How important is review schema for moving companies?

Review schema in the moving category is more impactful than in most service categories because the buying decision is high-trust (large dollar amount, personal property, single-occasion vendor). 80% of the top five Vancouver competitors have LocalBusiness + AggregateRating schema implemented and rich snippets showing in SERPs — but the schema depth varies widely. The best implementations also include Award entities (Best of HomeStars, Three Best Rated, BBB Accreditation) linked from the LocalBusiness node, and Service entities for each niche service the company offers.

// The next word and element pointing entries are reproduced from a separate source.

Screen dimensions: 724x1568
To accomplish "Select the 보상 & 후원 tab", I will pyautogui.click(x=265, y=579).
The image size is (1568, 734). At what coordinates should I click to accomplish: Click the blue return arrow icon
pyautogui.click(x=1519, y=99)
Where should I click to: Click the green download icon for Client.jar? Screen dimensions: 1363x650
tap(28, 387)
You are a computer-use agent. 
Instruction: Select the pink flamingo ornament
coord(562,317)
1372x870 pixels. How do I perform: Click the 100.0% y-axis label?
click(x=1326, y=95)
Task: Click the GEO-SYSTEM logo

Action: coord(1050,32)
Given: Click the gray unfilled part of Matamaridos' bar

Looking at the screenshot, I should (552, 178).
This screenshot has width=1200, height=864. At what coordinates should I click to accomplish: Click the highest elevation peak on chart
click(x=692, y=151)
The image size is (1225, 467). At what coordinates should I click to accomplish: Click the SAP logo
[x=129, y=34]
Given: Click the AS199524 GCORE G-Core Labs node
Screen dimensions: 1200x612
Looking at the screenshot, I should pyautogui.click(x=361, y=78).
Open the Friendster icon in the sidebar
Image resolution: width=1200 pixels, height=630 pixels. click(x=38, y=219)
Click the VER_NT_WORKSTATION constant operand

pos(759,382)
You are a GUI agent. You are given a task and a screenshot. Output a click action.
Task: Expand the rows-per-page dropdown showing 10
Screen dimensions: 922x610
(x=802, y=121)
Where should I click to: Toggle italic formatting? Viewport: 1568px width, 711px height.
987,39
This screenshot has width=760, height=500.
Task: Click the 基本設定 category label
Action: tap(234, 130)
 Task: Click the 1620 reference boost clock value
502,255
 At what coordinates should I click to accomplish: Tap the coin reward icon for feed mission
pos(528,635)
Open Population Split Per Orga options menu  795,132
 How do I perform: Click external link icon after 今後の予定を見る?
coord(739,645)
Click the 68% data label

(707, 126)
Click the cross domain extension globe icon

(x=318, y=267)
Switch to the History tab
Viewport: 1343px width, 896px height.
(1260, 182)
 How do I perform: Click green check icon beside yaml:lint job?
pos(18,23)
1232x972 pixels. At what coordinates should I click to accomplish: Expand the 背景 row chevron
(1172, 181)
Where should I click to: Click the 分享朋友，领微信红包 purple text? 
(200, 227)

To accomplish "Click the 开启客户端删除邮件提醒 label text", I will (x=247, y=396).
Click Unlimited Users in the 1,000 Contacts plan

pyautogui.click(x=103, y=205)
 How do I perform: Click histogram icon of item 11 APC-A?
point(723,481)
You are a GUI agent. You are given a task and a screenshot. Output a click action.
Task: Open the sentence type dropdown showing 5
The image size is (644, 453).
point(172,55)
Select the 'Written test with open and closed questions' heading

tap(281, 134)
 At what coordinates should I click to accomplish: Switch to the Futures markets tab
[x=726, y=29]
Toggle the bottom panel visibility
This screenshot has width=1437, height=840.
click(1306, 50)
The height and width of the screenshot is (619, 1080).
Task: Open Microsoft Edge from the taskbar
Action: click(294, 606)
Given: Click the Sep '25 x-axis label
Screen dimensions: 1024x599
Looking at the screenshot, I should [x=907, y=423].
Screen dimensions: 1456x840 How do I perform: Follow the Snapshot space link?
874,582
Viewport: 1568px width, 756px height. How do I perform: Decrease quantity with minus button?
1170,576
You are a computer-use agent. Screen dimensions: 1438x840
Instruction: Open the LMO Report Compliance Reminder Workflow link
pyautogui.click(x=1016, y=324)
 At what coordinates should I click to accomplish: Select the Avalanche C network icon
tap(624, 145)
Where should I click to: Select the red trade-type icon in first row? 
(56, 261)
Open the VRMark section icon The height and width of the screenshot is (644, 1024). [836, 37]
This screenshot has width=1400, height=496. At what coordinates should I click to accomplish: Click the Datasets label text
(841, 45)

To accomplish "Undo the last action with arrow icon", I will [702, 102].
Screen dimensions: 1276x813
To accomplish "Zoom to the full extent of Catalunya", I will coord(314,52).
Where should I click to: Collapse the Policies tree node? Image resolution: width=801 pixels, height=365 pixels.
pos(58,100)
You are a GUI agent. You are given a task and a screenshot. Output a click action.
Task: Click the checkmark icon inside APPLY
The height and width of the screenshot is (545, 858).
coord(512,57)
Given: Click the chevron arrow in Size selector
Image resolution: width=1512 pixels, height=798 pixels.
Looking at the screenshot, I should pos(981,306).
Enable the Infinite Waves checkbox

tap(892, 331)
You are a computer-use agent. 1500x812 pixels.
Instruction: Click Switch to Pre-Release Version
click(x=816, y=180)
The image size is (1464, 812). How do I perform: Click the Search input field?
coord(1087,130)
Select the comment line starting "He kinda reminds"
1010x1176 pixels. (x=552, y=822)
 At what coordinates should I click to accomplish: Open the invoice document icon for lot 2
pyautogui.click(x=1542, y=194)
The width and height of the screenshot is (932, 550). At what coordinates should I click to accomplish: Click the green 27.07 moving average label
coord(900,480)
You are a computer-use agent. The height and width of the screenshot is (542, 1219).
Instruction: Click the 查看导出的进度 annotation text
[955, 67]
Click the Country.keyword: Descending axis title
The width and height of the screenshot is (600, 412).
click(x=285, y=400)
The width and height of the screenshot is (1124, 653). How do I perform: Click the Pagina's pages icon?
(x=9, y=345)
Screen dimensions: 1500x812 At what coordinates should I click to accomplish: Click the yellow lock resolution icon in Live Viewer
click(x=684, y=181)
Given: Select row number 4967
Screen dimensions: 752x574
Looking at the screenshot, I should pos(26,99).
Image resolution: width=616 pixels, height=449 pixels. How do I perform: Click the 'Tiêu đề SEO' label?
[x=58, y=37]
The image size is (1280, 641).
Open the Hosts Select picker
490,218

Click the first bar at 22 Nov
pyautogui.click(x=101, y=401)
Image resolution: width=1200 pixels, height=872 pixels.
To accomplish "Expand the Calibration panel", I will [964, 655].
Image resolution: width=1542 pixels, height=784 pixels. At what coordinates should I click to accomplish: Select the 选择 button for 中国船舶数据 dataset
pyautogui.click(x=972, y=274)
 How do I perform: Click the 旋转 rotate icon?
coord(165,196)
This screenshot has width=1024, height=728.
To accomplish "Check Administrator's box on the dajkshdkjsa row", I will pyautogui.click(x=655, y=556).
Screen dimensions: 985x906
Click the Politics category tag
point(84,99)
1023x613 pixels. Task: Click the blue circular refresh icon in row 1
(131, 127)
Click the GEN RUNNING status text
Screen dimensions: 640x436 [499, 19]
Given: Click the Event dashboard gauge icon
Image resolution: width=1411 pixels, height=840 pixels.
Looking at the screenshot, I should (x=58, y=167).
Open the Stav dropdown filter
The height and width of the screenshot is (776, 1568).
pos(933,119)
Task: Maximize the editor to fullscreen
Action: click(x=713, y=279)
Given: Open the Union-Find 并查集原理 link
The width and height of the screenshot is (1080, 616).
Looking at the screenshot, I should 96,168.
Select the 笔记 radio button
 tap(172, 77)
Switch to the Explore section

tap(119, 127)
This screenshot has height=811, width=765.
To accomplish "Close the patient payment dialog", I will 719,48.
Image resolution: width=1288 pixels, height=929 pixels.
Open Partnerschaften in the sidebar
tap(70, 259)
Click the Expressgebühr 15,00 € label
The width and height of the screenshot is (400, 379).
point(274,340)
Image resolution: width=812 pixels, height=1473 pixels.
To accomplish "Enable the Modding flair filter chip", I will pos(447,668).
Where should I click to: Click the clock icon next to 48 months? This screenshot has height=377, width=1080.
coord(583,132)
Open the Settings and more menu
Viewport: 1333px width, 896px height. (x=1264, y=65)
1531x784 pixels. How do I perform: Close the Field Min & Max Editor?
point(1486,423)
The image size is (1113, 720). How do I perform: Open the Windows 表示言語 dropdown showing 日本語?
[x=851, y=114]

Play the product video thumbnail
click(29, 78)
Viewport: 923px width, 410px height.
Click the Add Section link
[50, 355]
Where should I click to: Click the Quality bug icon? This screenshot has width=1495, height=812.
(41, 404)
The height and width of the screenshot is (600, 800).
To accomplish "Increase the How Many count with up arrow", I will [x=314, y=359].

The combination is decisive in the comparison-shopping SERP behaviour movers face: a prospect comparing three Google results will favour the one showing star count, awards, and service-specific schema over a plain-text competitor — even if the plain-text result ranks one position higher.

What does Ferguson Moving's 100+ years prove (and not prove) about brand authority in moving SEO?

Ferguson Moving has been in Vancouver for 100+ years and accumulated 404 referring domains over that period. Their DR is 22 — meaningful authority. But their organic traffic is 405 monthly visits and falling, their keyword count is 55, and their blog publishes zero new content. Compare to Paramount Moving (much younger brand, DR 37, 8,196 monthly traffic) and the lesson is direct: brand history compounds backlinks, not rankings. Rankings respond to content cadence, schema discipline, and topical depth — none of which a 100-year history substitutes for. If you're sitting on accumulated brand authority, that's an enormous asset; but it only translates to organic traffic when paired with consistent content investment. Ferguson is the proof case: every link they earned over a century is sitting there, ready to compound traffic the moment they start publishing again.